Bem, num dos dias de meditação é solicitado a leitura do texto das Virgens Prudentes. Lembra-se? O texto das lamparinas e das moças que ficaram sem óleo. Mas o que me chamou a atenção foi: as Virgens Prudentes não dividiram o seu óleo. Elas disseram "não". 

Eu confesso que fiquei um tanto chocada. Estamos tão habituados ao modo de pensamento de que a bondade é sinônimo de ser trouxa, que muitas vezes é difícil se livrar disso. Então, lá estava eu, maravilhada com o "não" daquelas moças, que simbolizam a alma prudente que se prepara para receber o Senhor.

Confesso que sou uma pessoa de poucos "sim". Tenho a sensação de que muitas pessoas, ainda que na Igreja, preservam essa visão de que o cristão é meio trouxa e acabam usando isso em seu proveito.


Por exemplo, há muitos locais que chamam para dar aula, não pagam o professor e depois colocam a aula em um curso ou em uma plataforma de membros paga (veja bem). Editoras que querem divulgação mandam livros retirados das vendas por estarem danificados, livros com erro de impressão ou com páginas faltando. Ou seja, mandam livros aos "divulgadores", que devem incentivar a compra obrigatoriamente, independentemente de terem lido ou não o livro, e gerar lucro para os editores com os livros que receberam do resto inutilizado da impressão. Grupos que fazem "convite" sem conhecer o trabalho ou ler uma linha de texto. Grupos que fazem "convite" por representatividade feminina, sem conhecer o trabalho (o que é uma falta de respeito para uma pessoa que não acredita em "representatividade", mas em competência, o que me levaria a falar dos possíveis preconceitos sobre a competência feminina, mas isso seria outro texto).
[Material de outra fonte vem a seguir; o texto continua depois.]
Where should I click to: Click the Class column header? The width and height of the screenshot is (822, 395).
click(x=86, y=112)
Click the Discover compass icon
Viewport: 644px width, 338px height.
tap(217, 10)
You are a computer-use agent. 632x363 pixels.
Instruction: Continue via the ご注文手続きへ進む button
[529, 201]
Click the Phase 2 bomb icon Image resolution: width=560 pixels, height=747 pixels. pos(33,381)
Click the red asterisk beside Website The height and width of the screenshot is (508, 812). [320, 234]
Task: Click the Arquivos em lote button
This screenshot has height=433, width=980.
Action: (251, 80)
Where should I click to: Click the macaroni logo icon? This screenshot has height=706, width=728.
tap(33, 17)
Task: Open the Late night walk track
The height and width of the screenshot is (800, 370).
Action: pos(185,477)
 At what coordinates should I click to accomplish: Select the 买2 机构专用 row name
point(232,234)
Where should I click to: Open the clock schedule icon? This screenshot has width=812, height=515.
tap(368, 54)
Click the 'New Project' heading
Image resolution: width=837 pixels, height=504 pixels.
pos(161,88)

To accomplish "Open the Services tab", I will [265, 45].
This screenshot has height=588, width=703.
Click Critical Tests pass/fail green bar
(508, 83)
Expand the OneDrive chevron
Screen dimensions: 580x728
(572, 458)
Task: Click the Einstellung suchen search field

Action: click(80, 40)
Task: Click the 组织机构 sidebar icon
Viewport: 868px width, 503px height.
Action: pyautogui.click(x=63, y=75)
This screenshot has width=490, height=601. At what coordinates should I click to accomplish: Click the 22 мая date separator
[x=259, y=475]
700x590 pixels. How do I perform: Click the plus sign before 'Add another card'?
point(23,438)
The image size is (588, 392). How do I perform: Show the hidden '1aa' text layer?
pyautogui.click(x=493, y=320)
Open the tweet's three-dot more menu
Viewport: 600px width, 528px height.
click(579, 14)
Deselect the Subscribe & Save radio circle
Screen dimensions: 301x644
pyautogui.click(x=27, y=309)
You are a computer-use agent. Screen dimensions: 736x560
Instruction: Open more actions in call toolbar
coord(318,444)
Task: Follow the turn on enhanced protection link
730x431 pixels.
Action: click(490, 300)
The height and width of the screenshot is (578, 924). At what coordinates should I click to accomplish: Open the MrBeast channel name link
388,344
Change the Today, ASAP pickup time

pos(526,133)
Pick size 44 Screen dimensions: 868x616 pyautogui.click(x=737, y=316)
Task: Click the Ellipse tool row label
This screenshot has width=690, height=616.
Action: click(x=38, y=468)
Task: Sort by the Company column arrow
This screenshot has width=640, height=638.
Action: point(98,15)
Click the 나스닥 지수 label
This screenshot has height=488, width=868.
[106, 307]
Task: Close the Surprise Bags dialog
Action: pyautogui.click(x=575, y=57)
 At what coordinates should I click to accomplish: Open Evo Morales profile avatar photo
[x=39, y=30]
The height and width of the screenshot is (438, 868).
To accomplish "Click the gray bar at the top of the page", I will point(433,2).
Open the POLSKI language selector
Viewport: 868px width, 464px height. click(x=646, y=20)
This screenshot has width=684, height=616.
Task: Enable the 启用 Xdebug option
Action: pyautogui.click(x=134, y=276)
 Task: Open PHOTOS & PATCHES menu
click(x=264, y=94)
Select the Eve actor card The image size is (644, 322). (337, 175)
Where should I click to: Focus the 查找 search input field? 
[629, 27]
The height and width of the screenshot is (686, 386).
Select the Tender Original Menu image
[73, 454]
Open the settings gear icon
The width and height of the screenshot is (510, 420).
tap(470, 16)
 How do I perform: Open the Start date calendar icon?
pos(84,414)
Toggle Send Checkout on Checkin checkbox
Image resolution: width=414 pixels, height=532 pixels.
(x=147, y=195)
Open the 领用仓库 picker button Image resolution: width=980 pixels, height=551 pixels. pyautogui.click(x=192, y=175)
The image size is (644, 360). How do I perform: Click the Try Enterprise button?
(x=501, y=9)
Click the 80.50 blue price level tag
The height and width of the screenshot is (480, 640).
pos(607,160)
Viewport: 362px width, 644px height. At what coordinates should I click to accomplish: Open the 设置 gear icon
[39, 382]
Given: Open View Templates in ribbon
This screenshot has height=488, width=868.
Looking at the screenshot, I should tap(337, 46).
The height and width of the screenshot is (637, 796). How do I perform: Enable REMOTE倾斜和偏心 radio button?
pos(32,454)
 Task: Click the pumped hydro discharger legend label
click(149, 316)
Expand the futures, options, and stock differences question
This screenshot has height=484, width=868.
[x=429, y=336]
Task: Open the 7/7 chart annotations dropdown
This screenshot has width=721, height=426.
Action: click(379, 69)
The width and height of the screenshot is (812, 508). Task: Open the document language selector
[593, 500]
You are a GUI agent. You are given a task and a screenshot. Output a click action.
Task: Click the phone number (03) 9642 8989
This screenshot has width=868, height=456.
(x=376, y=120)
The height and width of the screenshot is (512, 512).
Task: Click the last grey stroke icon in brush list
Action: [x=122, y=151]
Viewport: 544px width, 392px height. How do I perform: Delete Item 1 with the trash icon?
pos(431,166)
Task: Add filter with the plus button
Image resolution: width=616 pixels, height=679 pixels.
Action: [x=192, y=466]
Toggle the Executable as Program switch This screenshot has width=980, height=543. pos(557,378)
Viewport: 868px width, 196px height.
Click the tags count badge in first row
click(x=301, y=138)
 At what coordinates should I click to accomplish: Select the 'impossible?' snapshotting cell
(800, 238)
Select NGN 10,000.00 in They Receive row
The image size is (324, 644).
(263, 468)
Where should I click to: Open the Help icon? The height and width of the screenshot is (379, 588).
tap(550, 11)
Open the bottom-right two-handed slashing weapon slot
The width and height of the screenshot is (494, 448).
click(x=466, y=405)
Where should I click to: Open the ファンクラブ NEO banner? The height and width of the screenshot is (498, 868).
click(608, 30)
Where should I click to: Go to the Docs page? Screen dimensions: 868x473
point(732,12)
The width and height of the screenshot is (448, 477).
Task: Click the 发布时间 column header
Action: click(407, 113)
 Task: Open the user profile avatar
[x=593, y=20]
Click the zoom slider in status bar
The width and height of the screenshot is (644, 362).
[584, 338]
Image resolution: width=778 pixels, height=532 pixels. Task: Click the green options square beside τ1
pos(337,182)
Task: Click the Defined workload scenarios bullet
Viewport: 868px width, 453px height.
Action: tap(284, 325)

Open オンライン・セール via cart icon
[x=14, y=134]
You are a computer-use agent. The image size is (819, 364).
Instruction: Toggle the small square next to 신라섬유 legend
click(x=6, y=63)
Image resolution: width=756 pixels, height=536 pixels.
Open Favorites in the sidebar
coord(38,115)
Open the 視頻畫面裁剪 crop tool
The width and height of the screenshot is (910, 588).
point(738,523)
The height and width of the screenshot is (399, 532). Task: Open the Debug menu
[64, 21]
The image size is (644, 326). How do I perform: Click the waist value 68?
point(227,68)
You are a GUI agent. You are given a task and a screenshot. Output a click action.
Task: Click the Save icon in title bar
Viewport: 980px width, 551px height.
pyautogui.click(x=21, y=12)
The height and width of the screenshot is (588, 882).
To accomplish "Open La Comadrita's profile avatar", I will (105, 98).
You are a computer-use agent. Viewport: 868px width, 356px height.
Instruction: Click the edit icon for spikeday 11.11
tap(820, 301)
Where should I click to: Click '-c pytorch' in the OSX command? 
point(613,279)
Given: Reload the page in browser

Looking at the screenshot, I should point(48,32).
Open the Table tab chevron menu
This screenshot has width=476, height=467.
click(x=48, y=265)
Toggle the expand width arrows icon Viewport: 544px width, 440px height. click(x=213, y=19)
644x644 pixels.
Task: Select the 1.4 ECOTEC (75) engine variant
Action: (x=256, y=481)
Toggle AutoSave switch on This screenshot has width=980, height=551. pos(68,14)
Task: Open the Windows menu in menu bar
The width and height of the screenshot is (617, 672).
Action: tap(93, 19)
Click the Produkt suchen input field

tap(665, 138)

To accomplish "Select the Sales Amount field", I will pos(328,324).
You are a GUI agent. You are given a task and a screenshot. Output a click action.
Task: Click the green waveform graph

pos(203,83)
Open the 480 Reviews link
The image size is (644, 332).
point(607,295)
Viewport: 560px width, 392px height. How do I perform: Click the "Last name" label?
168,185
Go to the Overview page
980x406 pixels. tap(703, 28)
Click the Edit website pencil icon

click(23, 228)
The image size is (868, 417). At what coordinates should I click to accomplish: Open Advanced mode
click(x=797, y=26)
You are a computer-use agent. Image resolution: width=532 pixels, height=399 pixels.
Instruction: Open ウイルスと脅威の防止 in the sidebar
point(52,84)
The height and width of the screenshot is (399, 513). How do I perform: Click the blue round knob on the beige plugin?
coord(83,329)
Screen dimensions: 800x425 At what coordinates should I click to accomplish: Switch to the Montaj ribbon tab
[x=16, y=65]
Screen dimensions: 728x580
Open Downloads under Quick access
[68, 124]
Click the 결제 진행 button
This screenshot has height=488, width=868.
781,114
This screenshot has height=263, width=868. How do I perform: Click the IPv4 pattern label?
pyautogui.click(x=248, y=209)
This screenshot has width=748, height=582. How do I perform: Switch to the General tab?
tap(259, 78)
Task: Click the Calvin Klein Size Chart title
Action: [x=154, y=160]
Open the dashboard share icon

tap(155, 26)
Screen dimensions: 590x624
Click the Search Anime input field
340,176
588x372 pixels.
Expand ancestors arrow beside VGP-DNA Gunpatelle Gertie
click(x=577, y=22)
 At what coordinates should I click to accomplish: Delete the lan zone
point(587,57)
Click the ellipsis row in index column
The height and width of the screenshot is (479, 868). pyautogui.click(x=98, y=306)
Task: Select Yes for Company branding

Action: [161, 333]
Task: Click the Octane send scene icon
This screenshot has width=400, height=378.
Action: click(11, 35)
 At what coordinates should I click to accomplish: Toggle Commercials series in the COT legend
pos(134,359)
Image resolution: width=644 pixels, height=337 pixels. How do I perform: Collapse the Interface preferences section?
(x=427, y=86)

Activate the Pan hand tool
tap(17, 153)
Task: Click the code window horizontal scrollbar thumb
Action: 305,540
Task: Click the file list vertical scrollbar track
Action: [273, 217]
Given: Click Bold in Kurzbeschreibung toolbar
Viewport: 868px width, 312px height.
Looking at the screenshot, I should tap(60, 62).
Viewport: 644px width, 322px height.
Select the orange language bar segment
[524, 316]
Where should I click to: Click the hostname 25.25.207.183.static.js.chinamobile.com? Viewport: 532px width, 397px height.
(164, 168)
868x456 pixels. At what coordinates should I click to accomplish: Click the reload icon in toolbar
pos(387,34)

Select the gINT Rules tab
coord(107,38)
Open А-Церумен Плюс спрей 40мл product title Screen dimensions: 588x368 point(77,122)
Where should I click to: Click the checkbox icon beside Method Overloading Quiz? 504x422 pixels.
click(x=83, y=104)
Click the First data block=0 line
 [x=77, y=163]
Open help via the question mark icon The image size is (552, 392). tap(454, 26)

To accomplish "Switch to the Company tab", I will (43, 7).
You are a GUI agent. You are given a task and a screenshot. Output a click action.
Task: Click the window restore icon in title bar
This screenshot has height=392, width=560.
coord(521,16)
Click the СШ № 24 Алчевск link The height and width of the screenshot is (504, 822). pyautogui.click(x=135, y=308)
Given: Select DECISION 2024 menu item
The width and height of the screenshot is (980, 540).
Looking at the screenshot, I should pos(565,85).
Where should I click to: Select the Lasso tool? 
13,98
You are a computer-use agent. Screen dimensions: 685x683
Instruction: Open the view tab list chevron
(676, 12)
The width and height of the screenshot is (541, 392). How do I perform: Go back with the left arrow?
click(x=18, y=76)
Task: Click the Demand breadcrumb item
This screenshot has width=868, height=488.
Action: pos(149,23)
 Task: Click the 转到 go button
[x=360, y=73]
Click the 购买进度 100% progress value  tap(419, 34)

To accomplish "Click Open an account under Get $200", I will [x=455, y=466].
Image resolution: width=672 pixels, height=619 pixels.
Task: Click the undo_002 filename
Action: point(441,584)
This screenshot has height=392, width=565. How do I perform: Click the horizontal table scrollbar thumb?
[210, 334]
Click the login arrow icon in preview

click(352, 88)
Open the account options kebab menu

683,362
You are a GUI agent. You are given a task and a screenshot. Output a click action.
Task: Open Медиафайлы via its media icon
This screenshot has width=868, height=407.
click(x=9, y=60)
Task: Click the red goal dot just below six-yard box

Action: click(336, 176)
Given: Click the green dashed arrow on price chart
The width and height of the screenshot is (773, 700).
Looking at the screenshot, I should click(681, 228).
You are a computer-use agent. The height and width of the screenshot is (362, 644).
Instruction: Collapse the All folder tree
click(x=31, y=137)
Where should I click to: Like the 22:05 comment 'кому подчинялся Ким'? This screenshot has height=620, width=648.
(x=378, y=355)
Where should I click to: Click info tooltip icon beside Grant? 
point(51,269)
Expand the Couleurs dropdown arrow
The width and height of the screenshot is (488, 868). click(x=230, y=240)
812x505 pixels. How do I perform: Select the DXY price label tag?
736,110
Tudo isso e muito mais acontece. Então, ler sobre esse "não" protetor, que preserva o óleo da lamparina, foi um sufrágio. Não é uma tarefa fácil se proteger da malícia das pessoas, da falta de cuidado e respeito que permanece no comportamento de muitos, mesmo após a conversão. Exige paciência e muitos "nãos".


O "não" protetor também protege quem nós somos. Talvez, se elas tivessem dado o óleo, não seriam quem são. Teriam perdido a própria identidade.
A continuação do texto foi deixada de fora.